The Spreadsheet is pre-formatted with the calculations for these data. It includes the formulas to average replicate measurements each day and it will automatically subtract the background (readings in the water wells). There is a normalization for background that will be subtracted automatically (this threshold absorbance is 0.25 for each carbon source). We hope that including these pre-made calculations in the template will make your calculation of community metabolic diversity (CMD) and the data analysis of carbon source utilization patterns relatively uncomplicated. Please make sure you understand the EXCEL performed calculations. When you are sure that your data has been copied correctly into the appropriate template day, you will notice that the built in calculations will provide a final average absorbance reading for each substrate.
Fill in the last column labled: SCORE 1 for wells with OD above 0.0. Once you fill in this final column, the template will calculate the total number of positive wells out of 31 for you and the SUM will appear in a cell below your data. This is the CMD for that day. The total will also appear on the last tab of the workbook (CMDtable&graph).
Continue Isolation of Bacteria to Pure Culture as Examples of Soil Community Richness and Co-operative and Competitive Behavior
Continue to attempt to isolate to pure culture examples of your soil community membership.
Directions for Streaking for Isolation onto new solid media is found at Streaking for Isolation
Coordinate with your partners to try to isolate colonies that look different from each other. Your goal is for each student to end up with 2 pure cultures of DIFFERENT genera of bacteria from as many groups as possible.

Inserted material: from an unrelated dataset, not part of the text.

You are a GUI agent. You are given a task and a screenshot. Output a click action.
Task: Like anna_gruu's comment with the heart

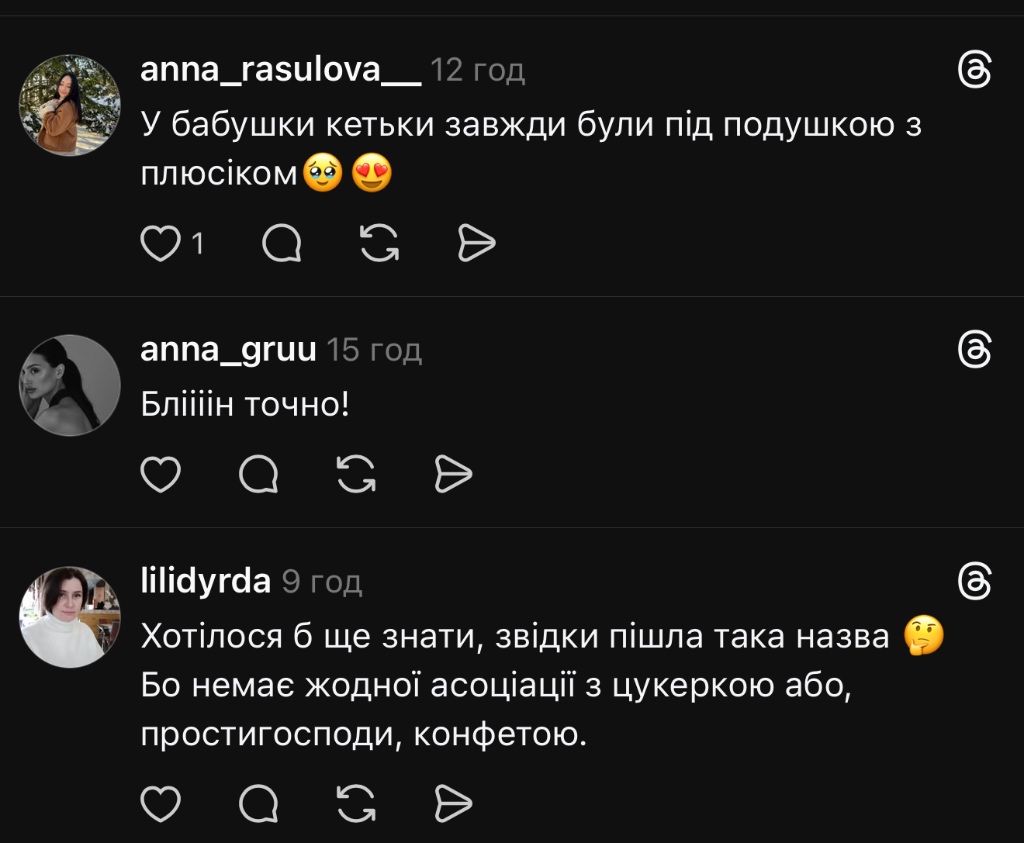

1. All culture plates that you are finished with should be discarded in the big orange autoclave bag near the sink next to the instructor table. Ask your instructor whether or not to save stock cultures and plates with organisms that are provided.
2. Culture plates, stocks, etc. that you are not finished with should be labeled on a piece of your your team color tape. Place the labeled cultures in your lab section's designated area in the incubator, the walk-in cold room, or at room temp. in a labeled rack. If you have a stack of plates, wrap a piece of your team color tape around the whole stack.
3. Remove tape from all liquid cultures in glass tubes. Then place the glass tubes with caps in racks by the sink near the instructor's table. Do not discard the contents of the tubes.
4. Glass slides or disposable glass tubes can be discarded in the glass disposal box.
5. Make sure all contaminated, plastic, disposable, serologic pipets and used contaminated micropipet tips are in the small orange autoclave bag sitting in the plastic container on your bench.
6. If you used the microscope, clean the lenses of the microscope with lens paper, being very careful NOT to get oil residue on any of the objectives other than the oil immersion 100x objective. Move the lowest power objective into the locked viewing position, turn off the light source, wind the power cord, and cover the microscope with its dust cover before replacing the microscope in the cabinet.
7. If you used it, rinse your staining tray and leave it upside down on paper towels next to your sink.
8. Turn off the gas and remove the tube from the nozzle. Place your bunsen burner and tube in your large drawer.
9. Place all your equipment (loop, striker, sharpie, etc) including your microfuge rack, your micropipets and your micropipet tips in your small or large drawer.
10. Move your notebook and lab manual so that you can disinfect your bench thoroughly.
11. Take off your lab coat and store it in the blue cabinet with your microscope.
12. Wash your hands.
Assignment (20 points): Explain The Great Plate Count Anomaly. Instructions: The Great Plate Count Anomaly.
To Do Before the Next Lab:
The timely submission of daily BIOLOG-workbook entries to the DATA folder for your worksite is expected.